I clocked a remarkable 32 seconds in total from booting up the system to being in Miles Morales, already playing the game. Similarly, Astro's Playroom took about 25 seconds in total. In addition to gameplay that felt smooth as silk as well as appropriately quick and dizzyingly fast to load up, I enjoyed how simple it was both to get games going and how smooth the new menu felt over the previous iteration.

What I didn't appreciate was how easy it is to fill up the hard drive space, unfortunately, and being without the ability to use an external hard drive at present to store PS5 games, by design, even though I had a compatible NVMe drive to do so. Right now, PS5 titles can't be run from an external hard drive, though Sony has indicated is is working on allowing this eventually for USB drives. Though even when I filled the PS5 to brim with games, I never saw any performance issues. I just needed more space.

Credit: SonyCredit: Sony


While there are some changes to the familiar PlayStation menu, the PS5 really doesn't switch things up so much that things begin to feel alien. The UI, however, feels smooth and fantastic to use. You'll still scroll through your games in a horizontal line, and the background will typically change to the game you're about to play with most games (including the sound), such as with Devil May Cry 5 and Bugsnax.

There are still some major changes, however. For one, the Control Center has been revamped so that it pops up simply when you press the PlayStation button on the DualSense controller, and offers up a variety of features for players to sift through without having to pause the game.

Activities and their attached cards are a literal game-changer. They offer ways for players to watch different levels or get assistance by way of picture-in-picture boxes that pop up. Players can jump right into the game from the moments illustrated in Activity cards, and they can get information about how long their current mission will take to complete as well as progress made toward finishing.

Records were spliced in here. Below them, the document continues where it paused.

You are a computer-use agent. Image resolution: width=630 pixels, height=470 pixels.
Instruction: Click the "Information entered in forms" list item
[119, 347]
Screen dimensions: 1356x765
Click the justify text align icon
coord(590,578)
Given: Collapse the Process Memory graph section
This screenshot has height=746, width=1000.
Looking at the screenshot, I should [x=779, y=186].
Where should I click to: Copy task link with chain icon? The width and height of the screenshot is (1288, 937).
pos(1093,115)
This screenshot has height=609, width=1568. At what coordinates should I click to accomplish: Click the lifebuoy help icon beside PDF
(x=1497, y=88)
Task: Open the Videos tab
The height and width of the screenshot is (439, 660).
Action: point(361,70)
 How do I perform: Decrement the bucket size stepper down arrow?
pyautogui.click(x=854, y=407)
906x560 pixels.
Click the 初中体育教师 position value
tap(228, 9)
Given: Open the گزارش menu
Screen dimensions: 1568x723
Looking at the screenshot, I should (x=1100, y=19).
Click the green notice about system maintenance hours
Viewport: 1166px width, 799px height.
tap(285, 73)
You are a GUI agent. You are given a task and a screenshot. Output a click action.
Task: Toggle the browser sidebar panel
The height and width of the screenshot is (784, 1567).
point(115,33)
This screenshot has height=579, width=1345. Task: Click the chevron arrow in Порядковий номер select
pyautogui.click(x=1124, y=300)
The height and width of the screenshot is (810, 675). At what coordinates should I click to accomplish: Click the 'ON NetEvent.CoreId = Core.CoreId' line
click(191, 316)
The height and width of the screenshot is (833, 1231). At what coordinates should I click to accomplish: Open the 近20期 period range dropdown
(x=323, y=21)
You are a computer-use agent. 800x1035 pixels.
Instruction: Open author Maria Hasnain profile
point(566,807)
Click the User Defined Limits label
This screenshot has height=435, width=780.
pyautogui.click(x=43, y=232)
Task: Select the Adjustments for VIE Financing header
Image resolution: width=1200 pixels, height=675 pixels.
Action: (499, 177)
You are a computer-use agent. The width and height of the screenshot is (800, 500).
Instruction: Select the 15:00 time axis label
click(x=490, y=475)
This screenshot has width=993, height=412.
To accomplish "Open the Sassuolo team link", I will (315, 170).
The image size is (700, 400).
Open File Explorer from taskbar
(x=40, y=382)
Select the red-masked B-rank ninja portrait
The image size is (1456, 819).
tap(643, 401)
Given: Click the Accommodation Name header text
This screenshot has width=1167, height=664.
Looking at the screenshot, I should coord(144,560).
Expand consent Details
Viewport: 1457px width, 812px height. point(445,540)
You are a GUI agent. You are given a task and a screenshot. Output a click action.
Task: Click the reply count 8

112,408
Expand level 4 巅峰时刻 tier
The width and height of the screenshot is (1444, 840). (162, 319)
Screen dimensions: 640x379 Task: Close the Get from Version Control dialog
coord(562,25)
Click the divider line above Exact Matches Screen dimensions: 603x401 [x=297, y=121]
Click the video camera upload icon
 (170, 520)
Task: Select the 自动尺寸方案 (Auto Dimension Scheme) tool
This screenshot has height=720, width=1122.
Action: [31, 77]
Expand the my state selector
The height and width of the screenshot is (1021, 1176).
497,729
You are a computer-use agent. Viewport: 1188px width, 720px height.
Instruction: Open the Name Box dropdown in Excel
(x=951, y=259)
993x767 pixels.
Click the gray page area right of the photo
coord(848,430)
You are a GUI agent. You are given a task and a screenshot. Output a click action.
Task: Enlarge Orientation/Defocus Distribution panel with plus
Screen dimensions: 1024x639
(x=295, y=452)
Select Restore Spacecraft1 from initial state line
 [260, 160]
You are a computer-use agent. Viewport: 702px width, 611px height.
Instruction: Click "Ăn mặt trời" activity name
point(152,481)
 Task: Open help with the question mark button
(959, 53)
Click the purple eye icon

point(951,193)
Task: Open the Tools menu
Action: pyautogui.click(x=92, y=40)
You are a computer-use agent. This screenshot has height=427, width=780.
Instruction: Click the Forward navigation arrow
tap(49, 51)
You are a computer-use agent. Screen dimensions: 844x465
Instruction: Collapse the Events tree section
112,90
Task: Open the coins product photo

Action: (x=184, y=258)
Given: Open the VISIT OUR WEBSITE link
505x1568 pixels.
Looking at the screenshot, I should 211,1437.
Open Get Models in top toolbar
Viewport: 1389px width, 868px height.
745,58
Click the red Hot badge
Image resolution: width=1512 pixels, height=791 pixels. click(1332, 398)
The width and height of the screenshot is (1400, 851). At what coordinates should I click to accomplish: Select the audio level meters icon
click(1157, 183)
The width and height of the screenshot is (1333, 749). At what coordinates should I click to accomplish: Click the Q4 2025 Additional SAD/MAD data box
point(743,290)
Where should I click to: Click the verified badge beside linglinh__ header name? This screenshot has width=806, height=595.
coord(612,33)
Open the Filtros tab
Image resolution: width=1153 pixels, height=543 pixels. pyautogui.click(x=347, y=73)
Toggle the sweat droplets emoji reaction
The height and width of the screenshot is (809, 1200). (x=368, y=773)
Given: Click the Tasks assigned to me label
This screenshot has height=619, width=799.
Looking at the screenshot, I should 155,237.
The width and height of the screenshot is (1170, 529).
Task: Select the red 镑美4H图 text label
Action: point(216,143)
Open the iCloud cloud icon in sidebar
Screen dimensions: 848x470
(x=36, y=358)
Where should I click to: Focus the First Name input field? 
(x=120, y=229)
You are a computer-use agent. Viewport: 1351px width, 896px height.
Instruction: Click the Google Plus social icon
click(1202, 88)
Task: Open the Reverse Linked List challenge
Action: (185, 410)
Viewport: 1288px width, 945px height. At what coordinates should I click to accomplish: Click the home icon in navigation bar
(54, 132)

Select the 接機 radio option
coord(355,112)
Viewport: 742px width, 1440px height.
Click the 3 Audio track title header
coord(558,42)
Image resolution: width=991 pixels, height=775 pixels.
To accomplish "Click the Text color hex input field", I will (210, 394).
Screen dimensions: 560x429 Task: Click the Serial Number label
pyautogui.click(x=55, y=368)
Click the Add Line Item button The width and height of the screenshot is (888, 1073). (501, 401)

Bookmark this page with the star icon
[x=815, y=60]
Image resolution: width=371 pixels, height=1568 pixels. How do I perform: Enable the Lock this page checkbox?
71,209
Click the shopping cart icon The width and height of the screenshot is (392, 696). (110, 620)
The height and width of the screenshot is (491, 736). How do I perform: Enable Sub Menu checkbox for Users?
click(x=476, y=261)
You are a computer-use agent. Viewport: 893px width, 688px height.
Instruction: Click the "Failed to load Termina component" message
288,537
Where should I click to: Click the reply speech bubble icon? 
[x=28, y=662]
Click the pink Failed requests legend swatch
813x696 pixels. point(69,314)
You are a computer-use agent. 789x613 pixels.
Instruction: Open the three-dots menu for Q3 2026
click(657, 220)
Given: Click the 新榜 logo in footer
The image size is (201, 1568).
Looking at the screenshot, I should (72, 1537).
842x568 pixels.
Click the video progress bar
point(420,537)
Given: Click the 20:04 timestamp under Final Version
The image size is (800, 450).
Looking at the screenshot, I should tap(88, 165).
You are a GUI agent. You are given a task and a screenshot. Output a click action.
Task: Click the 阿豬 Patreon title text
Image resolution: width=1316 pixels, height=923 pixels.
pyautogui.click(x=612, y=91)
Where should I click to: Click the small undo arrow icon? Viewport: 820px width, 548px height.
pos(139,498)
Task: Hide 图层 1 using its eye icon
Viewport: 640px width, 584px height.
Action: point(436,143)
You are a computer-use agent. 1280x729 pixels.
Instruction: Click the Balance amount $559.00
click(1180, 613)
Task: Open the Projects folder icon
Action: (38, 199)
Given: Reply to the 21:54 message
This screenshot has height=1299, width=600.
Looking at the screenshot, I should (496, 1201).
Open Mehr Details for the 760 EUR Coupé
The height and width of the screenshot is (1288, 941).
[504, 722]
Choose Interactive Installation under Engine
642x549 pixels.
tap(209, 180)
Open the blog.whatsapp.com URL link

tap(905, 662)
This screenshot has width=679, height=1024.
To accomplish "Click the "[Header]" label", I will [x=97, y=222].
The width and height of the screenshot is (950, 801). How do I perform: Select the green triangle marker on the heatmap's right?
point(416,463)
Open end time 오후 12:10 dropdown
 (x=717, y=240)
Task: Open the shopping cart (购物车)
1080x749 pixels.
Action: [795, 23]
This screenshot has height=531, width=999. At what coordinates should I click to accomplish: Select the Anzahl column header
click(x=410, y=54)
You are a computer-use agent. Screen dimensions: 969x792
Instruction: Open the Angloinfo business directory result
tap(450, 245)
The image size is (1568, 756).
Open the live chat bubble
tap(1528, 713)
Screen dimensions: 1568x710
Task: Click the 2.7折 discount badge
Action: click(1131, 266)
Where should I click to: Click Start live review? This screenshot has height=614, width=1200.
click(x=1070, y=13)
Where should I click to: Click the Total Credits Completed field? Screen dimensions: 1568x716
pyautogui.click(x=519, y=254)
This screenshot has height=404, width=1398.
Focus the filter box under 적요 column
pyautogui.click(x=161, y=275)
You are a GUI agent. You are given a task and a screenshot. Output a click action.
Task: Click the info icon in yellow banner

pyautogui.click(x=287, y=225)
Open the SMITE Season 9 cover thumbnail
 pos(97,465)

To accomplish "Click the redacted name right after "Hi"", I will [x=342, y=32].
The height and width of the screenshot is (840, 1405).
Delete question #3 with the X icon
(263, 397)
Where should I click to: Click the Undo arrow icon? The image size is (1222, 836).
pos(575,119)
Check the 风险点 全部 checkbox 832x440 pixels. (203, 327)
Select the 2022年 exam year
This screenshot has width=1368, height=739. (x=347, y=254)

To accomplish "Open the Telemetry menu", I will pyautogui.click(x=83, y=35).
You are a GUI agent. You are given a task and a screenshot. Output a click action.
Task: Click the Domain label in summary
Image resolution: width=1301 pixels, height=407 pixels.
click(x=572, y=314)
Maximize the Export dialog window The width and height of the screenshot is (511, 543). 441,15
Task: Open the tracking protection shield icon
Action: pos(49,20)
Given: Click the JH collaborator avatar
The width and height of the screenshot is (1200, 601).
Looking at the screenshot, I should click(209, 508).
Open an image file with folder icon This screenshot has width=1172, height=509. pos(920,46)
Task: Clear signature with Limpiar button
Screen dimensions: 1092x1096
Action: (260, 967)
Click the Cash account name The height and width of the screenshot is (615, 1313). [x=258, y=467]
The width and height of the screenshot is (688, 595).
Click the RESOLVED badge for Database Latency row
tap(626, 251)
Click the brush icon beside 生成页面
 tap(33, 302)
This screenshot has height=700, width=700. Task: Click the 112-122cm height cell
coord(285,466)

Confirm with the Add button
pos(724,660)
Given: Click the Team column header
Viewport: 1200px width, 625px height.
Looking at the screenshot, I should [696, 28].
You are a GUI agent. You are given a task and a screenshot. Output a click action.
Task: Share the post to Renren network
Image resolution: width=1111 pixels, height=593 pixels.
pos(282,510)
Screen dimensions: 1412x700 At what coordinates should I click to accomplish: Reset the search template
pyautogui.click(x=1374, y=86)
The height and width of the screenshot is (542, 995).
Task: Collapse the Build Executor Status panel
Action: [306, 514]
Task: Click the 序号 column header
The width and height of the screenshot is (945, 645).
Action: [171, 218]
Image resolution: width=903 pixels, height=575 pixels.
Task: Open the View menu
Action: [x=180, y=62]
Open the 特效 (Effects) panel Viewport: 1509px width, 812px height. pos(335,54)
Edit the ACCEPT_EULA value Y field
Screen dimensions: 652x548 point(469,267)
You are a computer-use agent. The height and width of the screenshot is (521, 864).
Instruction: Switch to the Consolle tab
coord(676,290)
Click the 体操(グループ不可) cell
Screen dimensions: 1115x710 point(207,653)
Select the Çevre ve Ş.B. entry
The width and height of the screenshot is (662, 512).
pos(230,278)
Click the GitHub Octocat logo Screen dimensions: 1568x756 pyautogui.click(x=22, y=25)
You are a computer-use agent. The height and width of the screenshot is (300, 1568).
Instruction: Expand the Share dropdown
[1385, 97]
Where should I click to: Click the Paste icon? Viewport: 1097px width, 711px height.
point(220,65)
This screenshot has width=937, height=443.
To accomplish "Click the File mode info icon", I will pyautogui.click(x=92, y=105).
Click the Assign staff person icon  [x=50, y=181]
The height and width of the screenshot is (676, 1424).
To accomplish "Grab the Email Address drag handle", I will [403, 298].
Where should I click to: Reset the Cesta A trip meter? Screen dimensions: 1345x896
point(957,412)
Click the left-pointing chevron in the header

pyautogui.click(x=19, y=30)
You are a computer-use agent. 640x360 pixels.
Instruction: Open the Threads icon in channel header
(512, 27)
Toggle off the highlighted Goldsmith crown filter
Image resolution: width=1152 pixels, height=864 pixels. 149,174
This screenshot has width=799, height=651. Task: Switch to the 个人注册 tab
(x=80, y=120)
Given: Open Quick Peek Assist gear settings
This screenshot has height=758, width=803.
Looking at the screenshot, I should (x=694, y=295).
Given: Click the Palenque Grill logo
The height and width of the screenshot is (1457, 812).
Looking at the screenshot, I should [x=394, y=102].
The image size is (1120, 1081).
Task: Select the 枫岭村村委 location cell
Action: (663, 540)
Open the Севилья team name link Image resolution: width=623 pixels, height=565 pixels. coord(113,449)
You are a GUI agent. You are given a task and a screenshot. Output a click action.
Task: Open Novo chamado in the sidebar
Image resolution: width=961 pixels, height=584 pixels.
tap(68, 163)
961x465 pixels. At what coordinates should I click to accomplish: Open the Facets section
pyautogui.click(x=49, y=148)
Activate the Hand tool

The friend and party menu now pops up within the Control Center, and users can look at their parties, create new ones, or otherwise interact with friends while waiting in their game. This same area allows you to check your controller battery life, download status, and more.

The Explore feature is another new addition, which Sony has added with a special selection of curated news for titles players end up following. It's useful if you'd rather see updates straight from your console, but an interesting addition for anyone who might want refreshes straight from Sony.

The PlayStation Store feels much snappier and reliable than before. While the old iteration could take quite a long while to load and get hung up on certain areas, the PS5 has improved it considerably, and it now feels much less like a chore to deal with, which is great news if you conduct a lot of business there.

Credit: SonyCredit: Sony


Though the PlayStation 5 is still very much in its infancy, it's easy to see that it's an impressive and vastly improved system over its predecessor. Our early looks at a few games created for the system are promising, as are the titles that were backwards compatible or otherwise enhanced for the system. There's an air of newness that a system like this one needed, and glimpses of the future in the system design as well as the DualSense controller make it feel even more like a premium purchase.

There are a slew of titles coming to the PlayStation 5, but the spotlight is firmly on games like Demon's Souls and Marvel's Spider-Man: Miles Morales at the moment. There will be plenty of showcases of the PS5's power in the days to come, and we can't wait to see more of what it's capable of.